## What the task asks:
The line containing "Open the 申请账号 link" and every line after it to the end of the records: set those down exactly, without any pictures.

[Collected data entries]
——————————

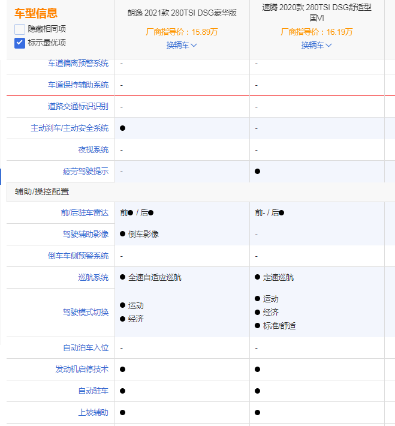Open the 车道保持辅助系统 parameter link
This screenshot has width=395, height=426.
78,85
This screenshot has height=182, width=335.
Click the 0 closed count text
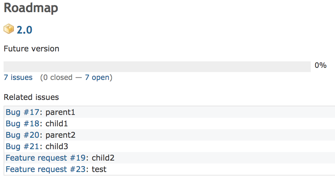[58, 77]
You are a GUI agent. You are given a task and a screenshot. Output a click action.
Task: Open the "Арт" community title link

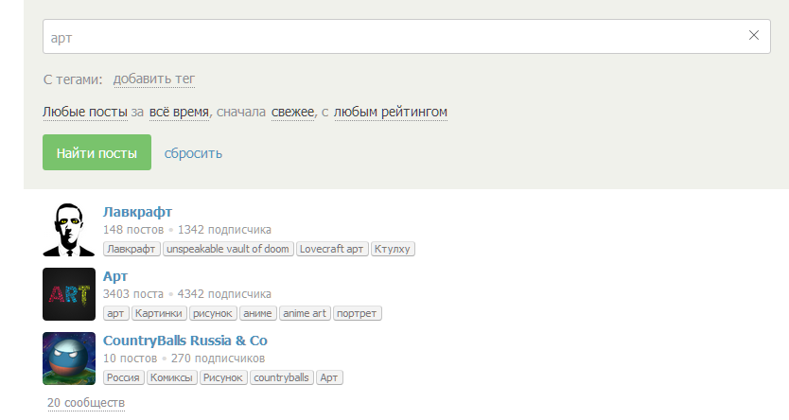[114, 276]
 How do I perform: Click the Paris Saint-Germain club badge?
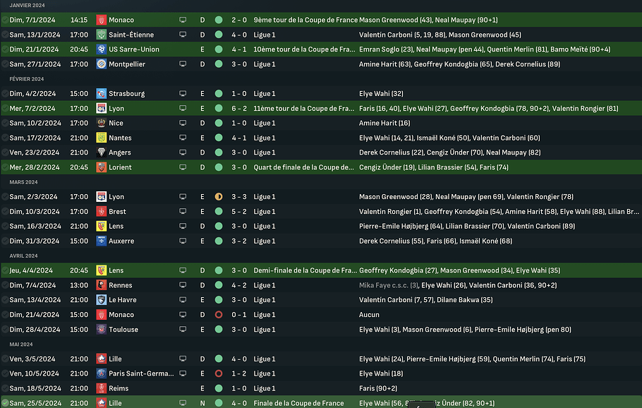[x=101, y=373]
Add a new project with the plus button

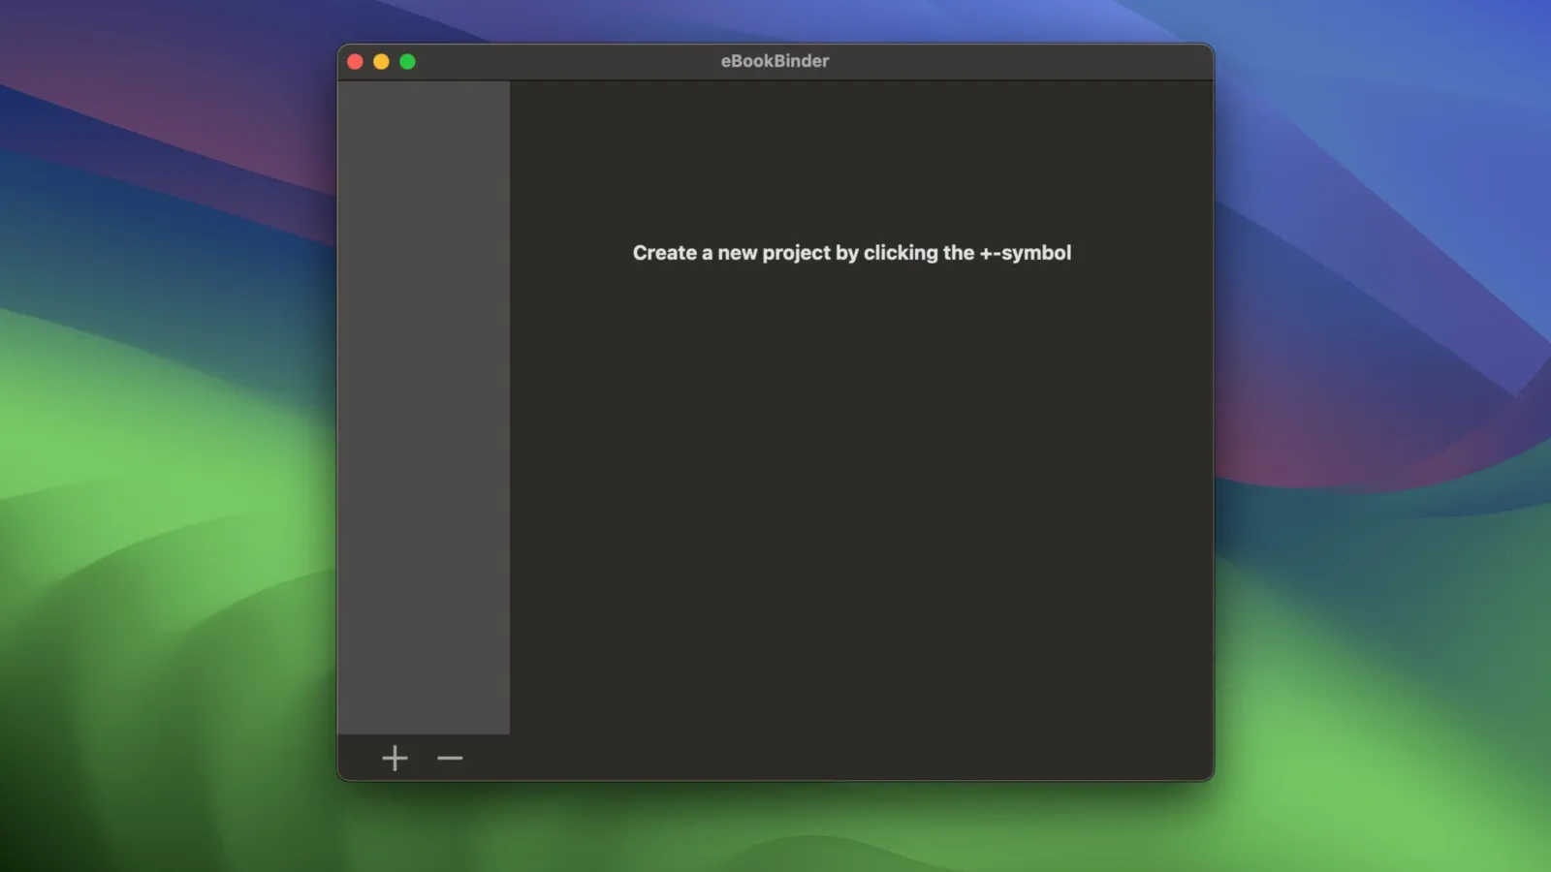[395, 758]
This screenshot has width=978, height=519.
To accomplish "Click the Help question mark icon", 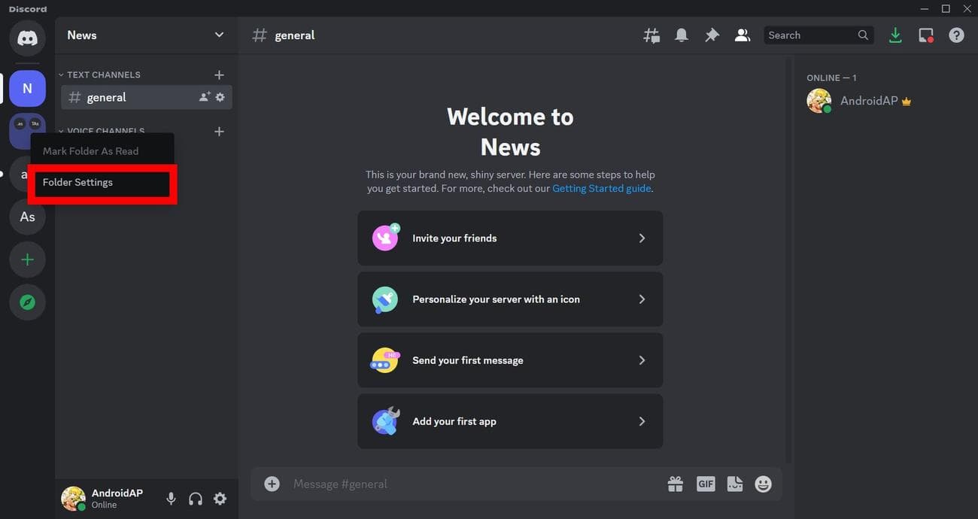I will 956,35.
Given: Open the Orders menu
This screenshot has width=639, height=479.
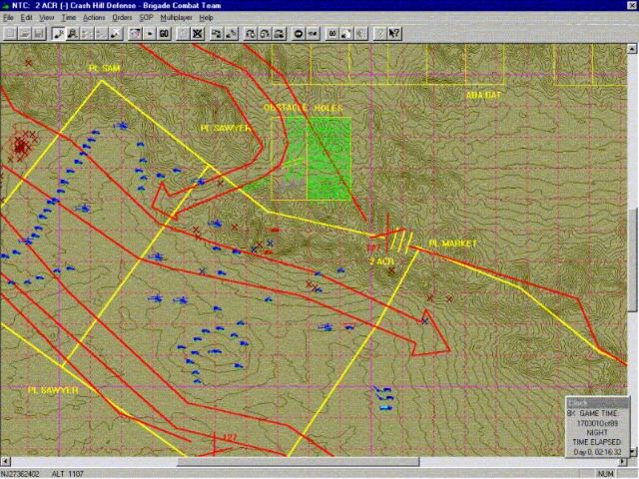Looking at the screenshot, I should pyautogui.click(x=121, y=18).
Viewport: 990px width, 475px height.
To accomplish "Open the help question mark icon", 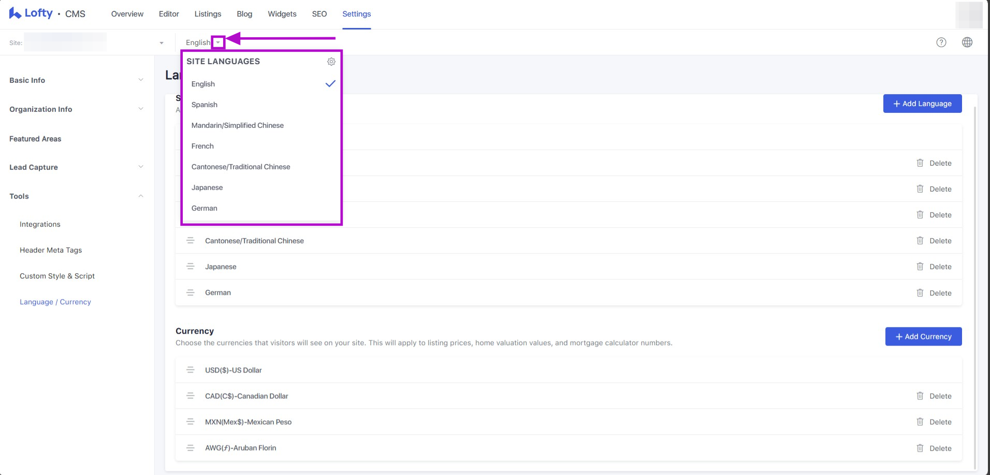I will point(941,42).
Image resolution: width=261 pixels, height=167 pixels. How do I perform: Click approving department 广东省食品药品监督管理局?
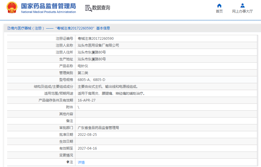(x=98, y=128)
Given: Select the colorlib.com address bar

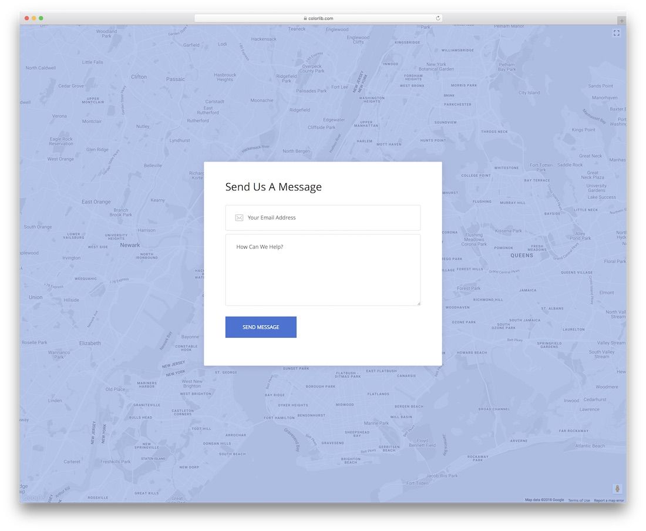Looking at the screenshot, I should click(319, 18).
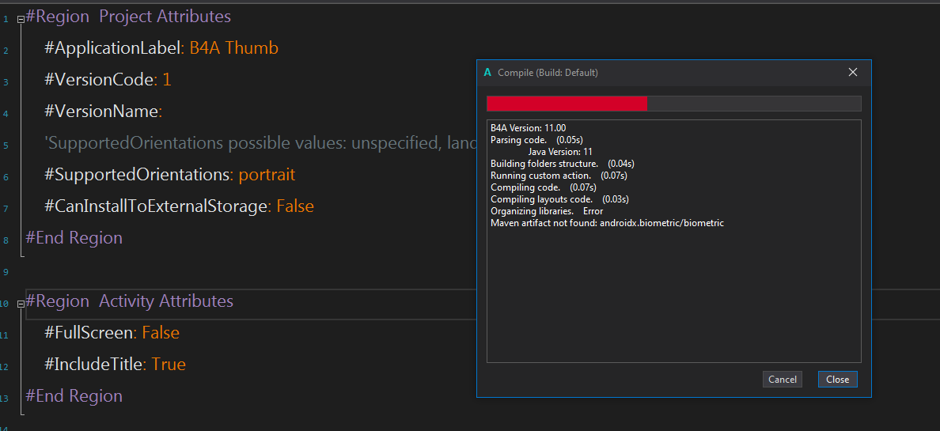Viewport: 940px width, 431px height.
Task: Click the Maven artifact not found error line
Action: (607, 223)
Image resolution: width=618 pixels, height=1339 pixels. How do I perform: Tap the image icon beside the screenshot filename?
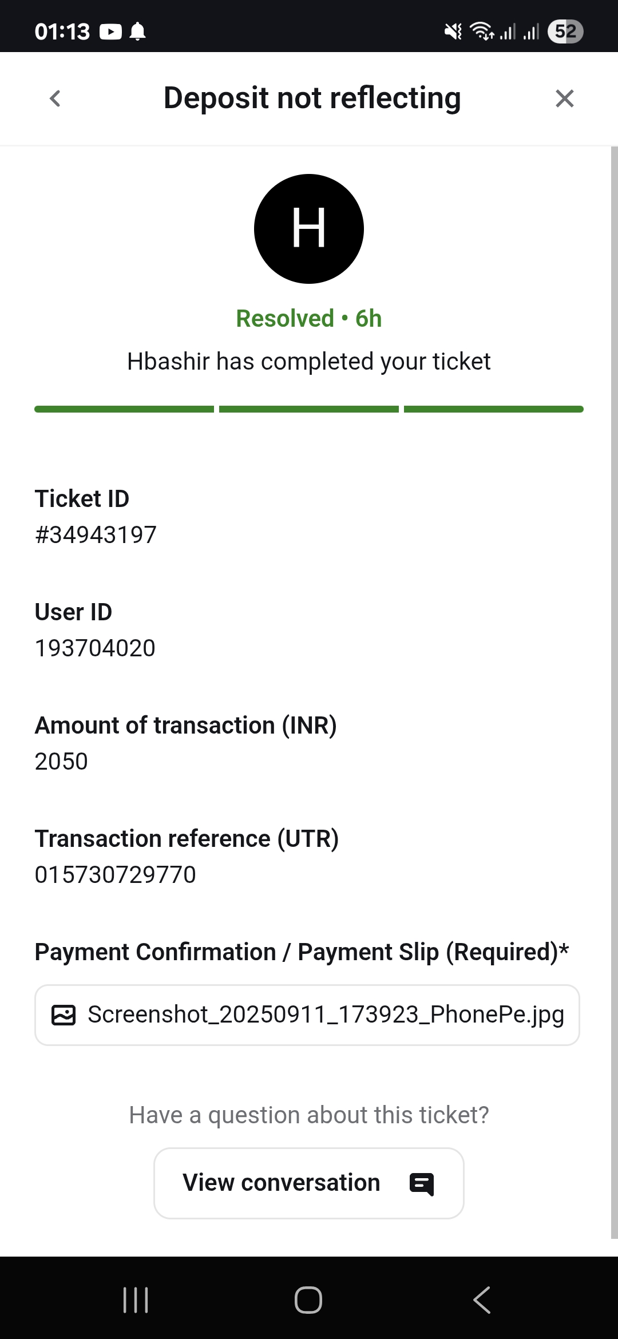click(x=64, y=1015)
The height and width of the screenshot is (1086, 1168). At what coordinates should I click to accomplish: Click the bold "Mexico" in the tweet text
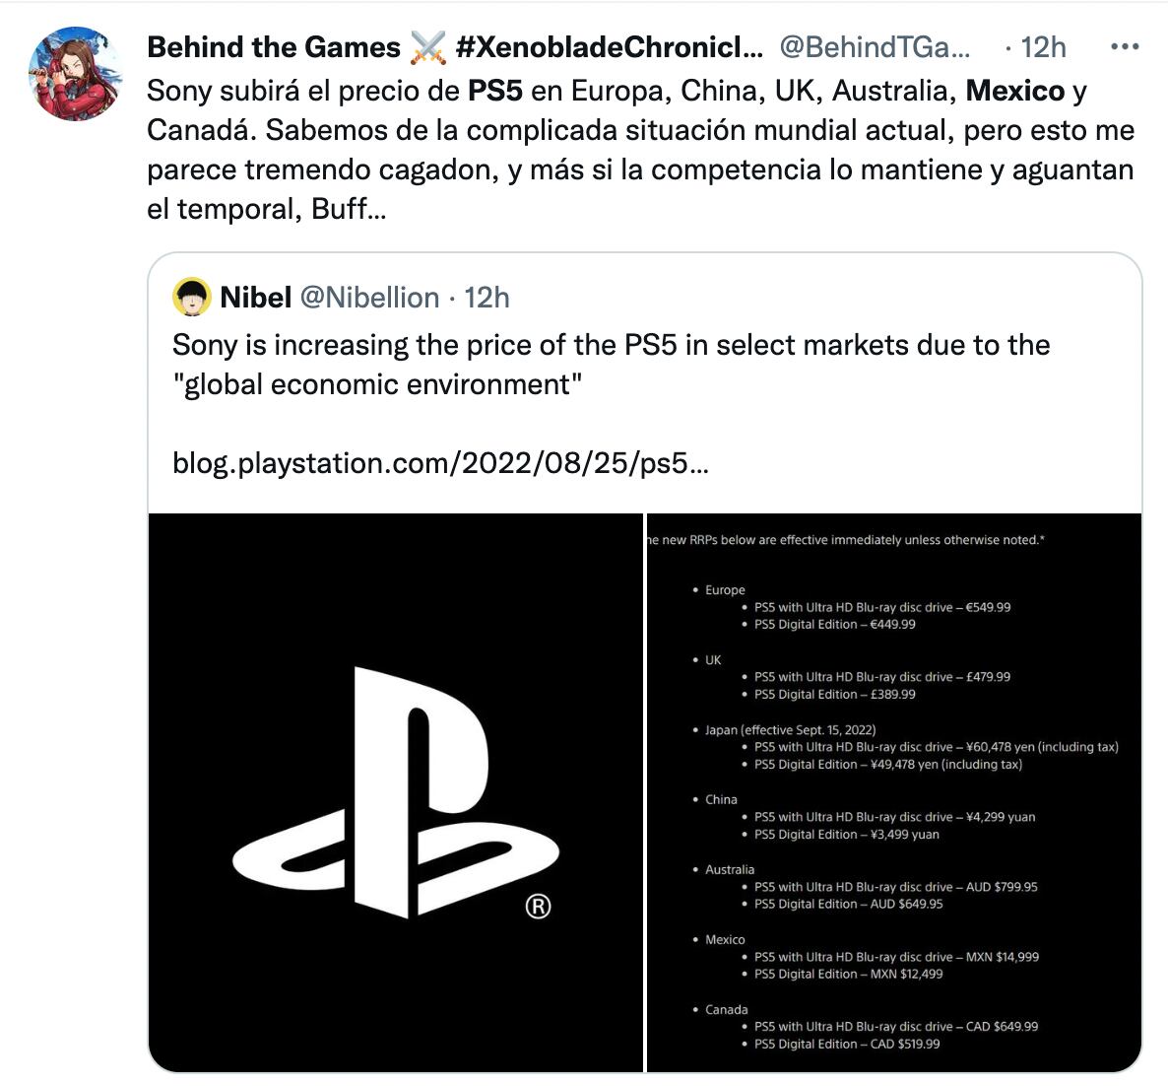[1015, 91]
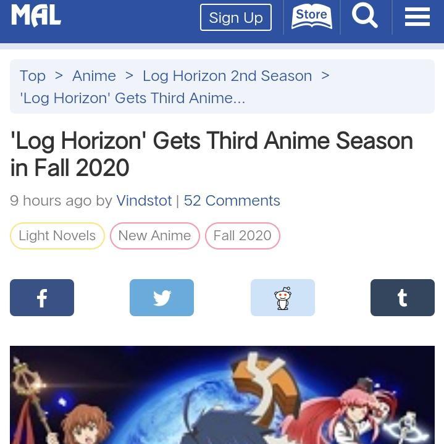Viewport: 444px width, 444px height.
Task: Share article on Twitter
Action: point(162,298)
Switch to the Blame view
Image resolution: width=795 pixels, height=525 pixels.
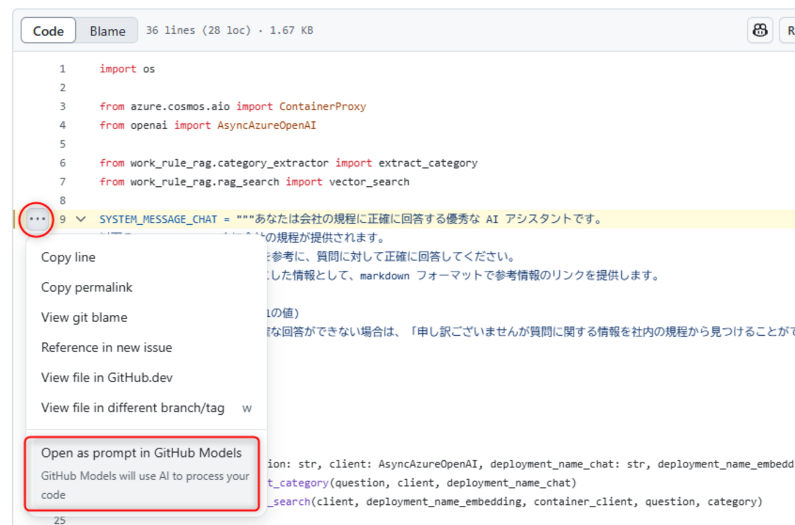107,30
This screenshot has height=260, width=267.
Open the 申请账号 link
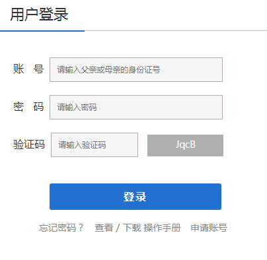[x=209, y=228]
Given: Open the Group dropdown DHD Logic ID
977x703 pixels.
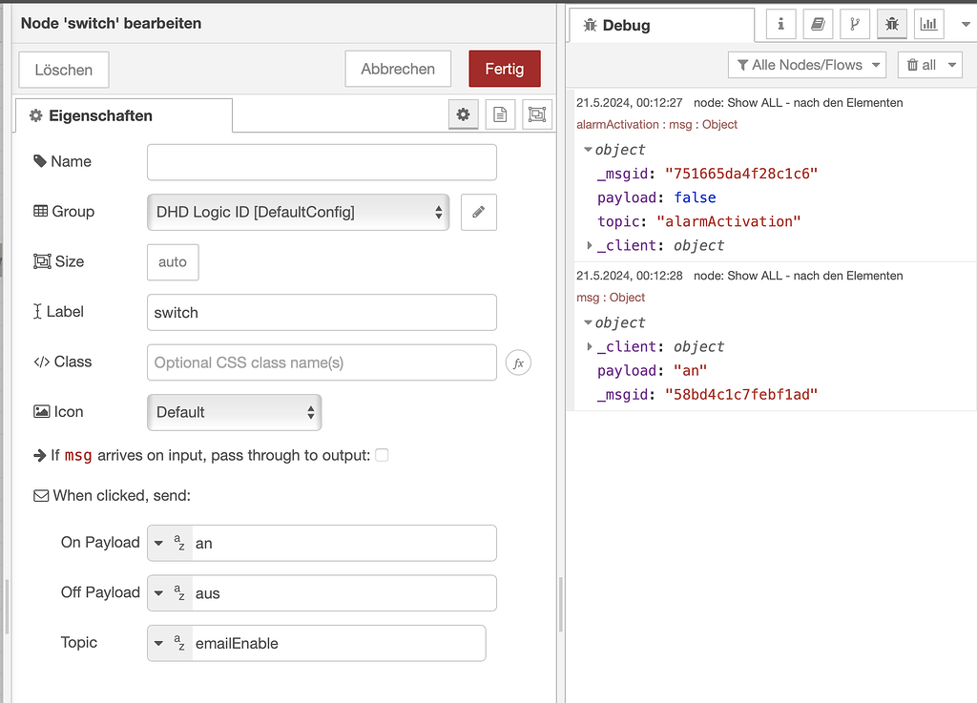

——————————

## Task result:
Open the 申请账号 link
[x=209, y=228]
Given: Open the Group dropdown DHD Logic ID
977x703 pixels.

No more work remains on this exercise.